3T3-L1 cell treatment

The adenovirus containing the cDNA encoding AAT1 was purchased from Vigene Biosciences (Shandong, China). The lentivirus carrying shRNA to AAT1 was purchased from Pregene (Beijing, China). 3T3-L1 adipocytes were transduced at a multiplicity of infection of 100 PFU/cell for 24 h²¹. Transduced cells were incubated for 48–72 h at 37 °C in 5% CO₂, followed by a stimulation with TNF-α (10 ng/ml) for 30 min or 2 h.

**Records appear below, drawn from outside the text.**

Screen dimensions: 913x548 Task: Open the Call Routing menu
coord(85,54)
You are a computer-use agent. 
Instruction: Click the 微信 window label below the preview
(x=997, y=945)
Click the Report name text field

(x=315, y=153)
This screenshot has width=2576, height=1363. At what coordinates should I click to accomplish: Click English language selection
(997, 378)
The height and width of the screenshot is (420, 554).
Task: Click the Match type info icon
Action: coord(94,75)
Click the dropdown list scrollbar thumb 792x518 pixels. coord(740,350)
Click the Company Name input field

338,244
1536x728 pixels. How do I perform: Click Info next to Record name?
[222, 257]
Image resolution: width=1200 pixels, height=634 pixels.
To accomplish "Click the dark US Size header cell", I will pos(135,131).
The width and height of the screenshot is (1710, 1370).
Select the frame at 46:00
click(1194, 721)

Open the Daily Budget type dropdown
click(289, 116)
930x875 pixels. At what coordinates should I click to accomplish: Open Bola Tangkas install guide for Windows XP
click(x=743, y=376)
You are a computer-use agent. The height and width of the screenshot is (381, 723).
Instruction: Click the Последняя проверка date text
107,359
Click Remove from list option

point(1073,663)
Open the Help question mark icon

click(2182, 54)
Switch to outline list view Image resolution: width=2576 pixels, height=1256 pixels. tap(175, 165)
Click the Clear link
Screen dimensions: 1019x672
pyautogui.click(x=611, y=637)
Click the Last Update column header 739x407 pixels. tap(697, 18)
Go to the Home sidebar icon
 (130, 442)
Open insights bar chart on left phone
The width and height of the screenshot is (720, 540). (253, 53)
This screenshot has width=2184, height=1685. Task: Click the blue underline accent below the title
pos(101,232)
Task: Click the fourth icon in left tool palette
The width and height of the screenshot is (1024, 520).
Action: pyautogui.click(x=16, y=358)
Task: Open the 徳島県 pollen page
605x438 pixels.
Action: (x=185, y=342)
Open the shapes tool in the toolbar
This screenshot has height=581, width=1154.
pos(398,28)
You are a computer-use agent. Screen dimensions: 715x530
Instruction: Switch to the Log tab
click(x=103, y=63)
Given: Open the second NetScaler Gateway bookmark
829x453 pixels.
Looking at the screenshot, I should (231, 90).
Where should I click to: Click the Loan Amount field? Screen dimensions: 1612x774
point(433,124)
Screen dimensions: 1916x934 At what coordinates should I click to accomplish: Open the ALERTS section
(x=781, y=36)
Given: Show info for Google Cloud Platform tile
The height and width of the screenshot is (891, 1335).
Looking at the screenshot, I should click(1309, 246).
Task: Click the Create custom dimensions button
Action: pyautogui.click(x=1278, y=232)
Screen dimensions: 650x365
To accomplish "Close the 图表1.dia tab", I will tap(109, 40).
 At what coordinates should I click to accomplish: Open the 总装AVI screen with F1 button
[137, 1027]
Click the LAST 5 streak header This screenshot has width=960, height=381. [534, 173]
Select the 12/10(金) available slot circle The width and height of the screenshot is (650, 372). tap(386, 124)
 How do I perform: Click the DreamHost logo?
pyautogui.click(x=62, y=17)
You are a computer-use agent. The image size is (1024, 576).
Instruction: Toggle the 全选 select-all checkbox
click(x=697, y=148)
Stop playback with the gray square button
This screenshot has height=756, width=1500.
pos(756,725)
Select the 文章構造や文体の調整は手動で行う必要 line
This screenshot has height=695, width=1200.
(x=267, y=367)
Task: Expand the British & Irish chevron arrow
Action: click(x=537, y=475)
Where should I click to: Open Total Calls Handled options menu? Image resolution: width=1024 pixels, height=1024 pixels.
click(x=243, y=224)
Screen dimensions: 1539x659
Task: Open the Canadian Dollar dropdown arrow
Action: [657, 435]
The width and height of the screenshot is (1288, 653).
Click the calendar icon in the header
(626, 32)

Determination of SO₂ production

The different rat tissue homogenate was prepared, then mixed with the reaction buffer including 100 mmol/L potassium phosphate buffer (pH 7.4), 10 mmol/L L-cysteine and 2 mmol/L pyridoxal 5′-phosphate. The mixture was incubated at 37 °C for 90 min. For the production of SO₂ in adipocytes, at the end of treatment, cell medium was replaced with fresh medium containing 10 mmol/L L-cysteine and 2 mmol/L pyridoxal 5′-phosphate, and then, the cells were incubated for further 4 h. Released SO₂ was detected by HPLC-FD. The rate of SO₂ production is expressed as nmol SO₂ formed from 1 g of protein per minute (nmol/min/g protein) determined by the Bradford assay.

Statistical analysis

Results are expressed as means ± SEM. The analysis was done using GraphPad Prism 5. For multiple group comparisons, ANOVA followed by a post-hoc analysis (Newman-Keuls test) was used. P < 0.05 were considered statistically significant.